From the late 19th century until 1944, Guatemala was governed by authoritarian rulers that exploited workers to produce coffee and bananas and line their pockets. During this time period, the US-backed United Fruit Company struck a deal with these rulers to seize vast swaths of Guatemalan land for American produce. In 1944, following an uprising that deposed dictator Jorge Ubico, Guatemala had its first democratic elections, leading to the tenures of Juan Jose Arevalo and Jacobo Arbenz. Both of these presidents were social reformers who instituted a variety of programs to lift workers from poverty and take back land from the UFC to nationalize the agricultural industry. Under Arbenz in particular, Decree 900 led to the redistribution of the land of 1.7k estates to 500k people. Arbenz’s policies ran afoul of the UFC, which extensively petitioned the US government to stage a coup. In 1952, Truman authorized Operation PBFortune, which would have mobilized the US’s puppet dictators in Nicaragua (Garcia) and the Dominican Republic (Trujillo) to overthrow Arbenz. Once the plan was leaked, however, it was canceled. In 1954, after the election of Dwight D. Eisenhower, the plan was revived again as Operation PBSuccess, due in part to the UFC-affiliated Dulles brothers (John Foster and Allen) becoming Secretary of State and CIA Director under his administration. PBSuccess was a two part plan to send a CIA-trained unit of 480 men to stage an uprising under fascist Carlos Armas, and wage a radio propaganda campaign to turn civilians against Arbenz. Armas and his men invaded the country on June 18th, and 9 days after, Arbenz was forced to resign. This coup was staged under the pretense that Arbenz was a communist and a threat to national security.

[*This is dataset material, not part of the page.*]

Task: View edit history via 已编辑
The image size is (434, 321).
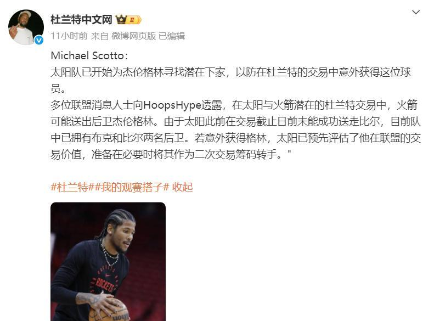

Artifact 5: The Power Elite(1956)
Written by C. Wright Mills in 1956, The Power Elite is a book
that examines the power structures of the United States.
Mills argues that the US is ruled by a "power elite" of
business, military, and political leaders who are connected
to each other through a variety of social institutions. This
elite is able to control the government and the economy, and
is able to use its power to further its own interests.
The Power Elite is a book by sociologist C. Wright Mills, published in 1956, that analyzes the structure and role of the dominant groups in American society. One of the main arguments of the book is that the United States is ruled by a "power elite" that consists of the top leaders of corporate, political, and military bureaucracies, who share similar interests and act in concert to shape public policy and maintain their privileged position. While it would be another 5 years until the term “military industrial complex” would be coined, Mills argued that it had a disproportionate influence on American politics and society, as it promotes a permanent state of war readiness, fosters a militaristic culture, consumes vast amounts of public resources, and undermines democratic accountability. Mills identified several principles that underlie the operation and expansion of the MIC. First, he claimed that there is a "military metaphysic" that pervades the power elite, who view military force as the solution to any problem and regard war as an inevitable condition of human affairs. Second, he contended that there is a "structural imperative" that drives the MIC to constantly seek new enemies to justify its existence. Third, he observed that there is a "cultural apparatus" that supports the MIC, which includes various media, educational, and ideological institutions that propagate a pro-military worldview. Fourth, he noted that there is a "psychological wage" that attracts people to support the MIC, which consists of a sense of patriotism, heroism, adventure, and security. Mills warned that the MIC poses a serious danger to American democracy and peace, as it erodes civil liberties, distorts social priorities, increases international tensions, and contributes to fearmongering. He called for a transformation of the power structure and the culture of the United States that would disenfranchise the power elite.